### READING TEXT
Even if the betrothal were confirmed by an oath, it would be dissolved under these conditions.
But ordinary misfortunes are not a just plea for release from the promise formally made and accepted. Herein civil law seems to be essentially just.
(Qu. 1. Suppose that one of the parties to the "engagement" find it impossible to take the marriage vow to "love," etc., is the other bound to release from the contract, while securing damages for breach of promise? (See Irving's case, found in Froude's Life of Carlyle.) Qu. 2. Can a priest lawfully bless a marriage with a third party when the previous contract has not been released?
Qu. 3. Suppose that seduction has followed promise of marriage, is it a "constructive" marriage? It may be so construed in an exterior tribunal, nothing appearing to the contrary, because the consummation of marriage may be supposed to have followed mutual consent to the bond. But in foro conscientiae a promise concerning the future is not a valid marriage bond, and the act charged is simply the deadly sin of fornication. But usually the only reparation possible is, of course, the solemnization of marriage between the guilty persons.
Qu. 4. Suppose that parents refuse their assent after the betrothal? Minors certainly sin gravely if they engage themselves without parents' consent, and the contract is void. But if the parties be of full age, judgment must be made between the reverence due to parents' counsel and the rights of children to order their own life.)
How is the contract of marriage made? (1) Consent must be mutual and de praesenti; (2) it must be voluntary and deliberate consent; (3) it must be manifested by outward signs. If these three be all the requisite conditions of valid matrimony, it follows that a contract of this kind secretly made, though it is grave violation of the laws of God and man, and in the case of Christians forfeits all claim to the blessing of the sacrament, yet is a valid marriage, gives the rights and creates the obligations of matrimony, and must not be repeated. Although there is contempt of God, yet the two parties have the disposal of their own persons, and of all that marriage requires. The evil results following from such marriage without witnesses are too apparent to call for any justification of the laws of Church and State in this matter.
A conditional consent to the contract, though highly improper, would not invalidate the contract or the sacrament (1) if the condition be verified, and (2) be not inconsistent with the ends of matrimony. Thus, if the condition were that the nuptial debt shall not be paid, there would be no marriage. Again, if the condition affect simply the past or present, the marriage stands if the condition prove true. If the condition be de futuro -- e.g., "I now marry you if you make your will in my favor within six months," or "if you join the Church," the marriage is not perfected until the conditions of it are fulfilled. Needless to say that no priest of the Church can lawfully have any share in such a conditional contract.
A more difficult question is that of fictitious consent. If both parties have "married in joke," conscience can find in the fictitious contract no obligation; although external tribunals, considering how easily this pretext for dissolving marriage may be fraudulently employed, may be slow in accepting it. If the parties have treated one another as man and wife, this must be held to be true inward consent to the outward contract.

### INSTRUCTIONS
1. Answer these questions from the text on marriage contracts:
(a) What three requirements does it list for making the contract of marriage?
(b) What does it say happens when minors engage themselves without their parents' consent?
(c) What results, according to the text, if the condition attached to consent is that the nuptial debt shall not be paid?
2. Repeat word for word the part of the text on marriage contracts that opens with the words "(Qu. 1. Suppose" and closes with "not been released?".
Rely only on the text about marriage contracts.

### LISTING

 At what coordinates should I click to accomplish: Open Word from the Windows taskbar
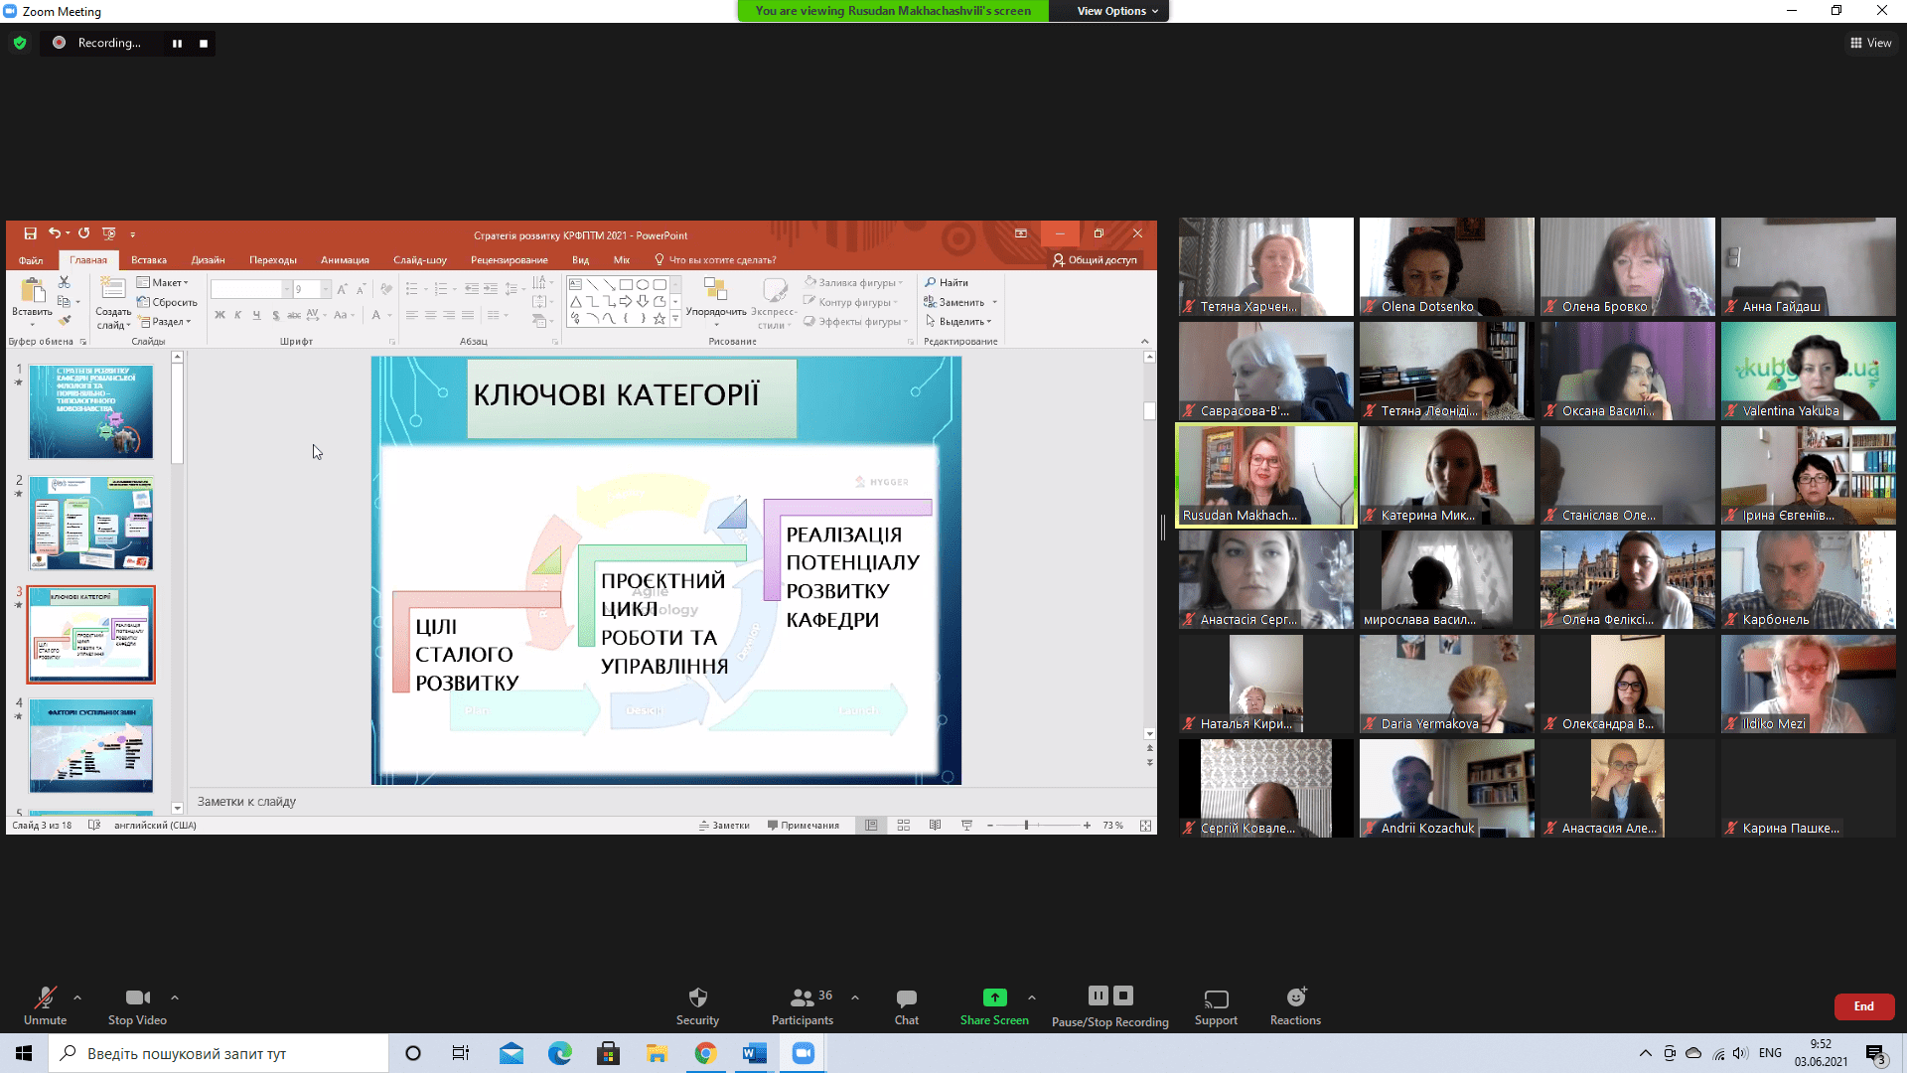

...

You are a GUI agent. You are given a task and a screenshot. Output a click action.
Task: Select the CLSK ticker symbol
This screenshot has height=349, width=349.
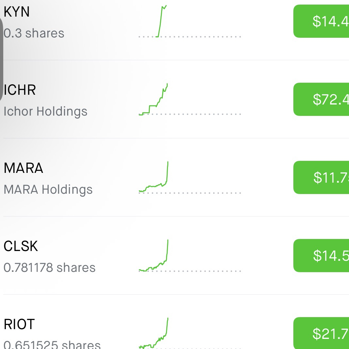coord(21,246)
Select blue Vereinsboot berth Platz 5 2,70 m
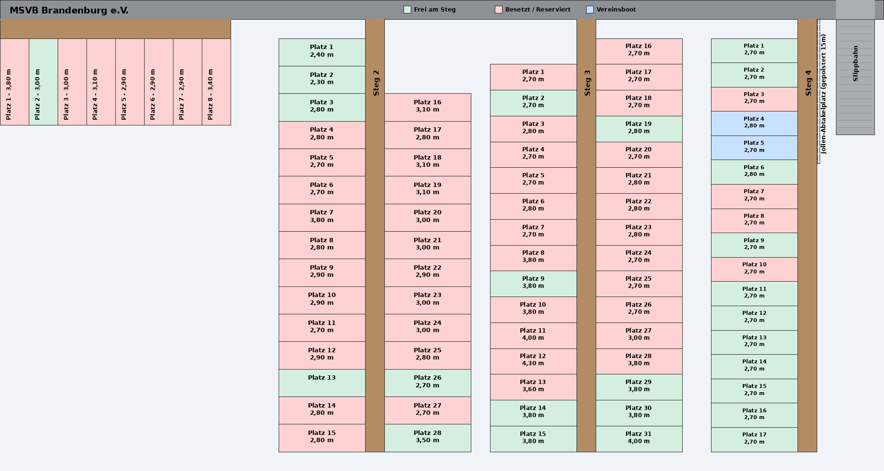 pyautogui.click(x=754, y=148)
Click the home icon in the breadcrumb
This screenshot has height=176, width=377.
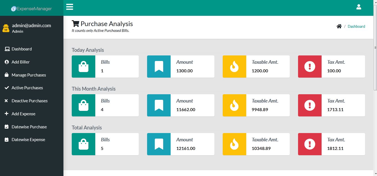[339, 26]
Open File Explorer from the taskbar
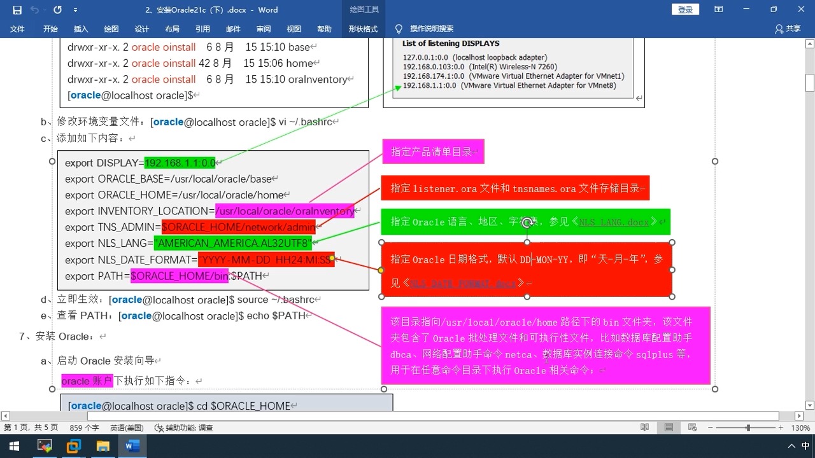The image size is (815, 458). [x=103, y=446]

### ANSWERS IN ORDER
1.
(a) Consent must be mutual and de praesenti; it must be voluntary and deliberate; and it must be manifested by outward signs.
(b) They sin gravely, and the contract is void.
(c) There would be no marriage.

2.
(Qu. 1. Suppose that one of the parties to the "engagement" find it impossible to take the marriage vow to "love," etc., is the other bound to release from the contract, while securing damages for breach of promise? (See Irving's case, found in Froude's Life of Carlyle.) Qu. 2. Can a priest lawfully bless a marriage with a third party when the previous contract has not been released?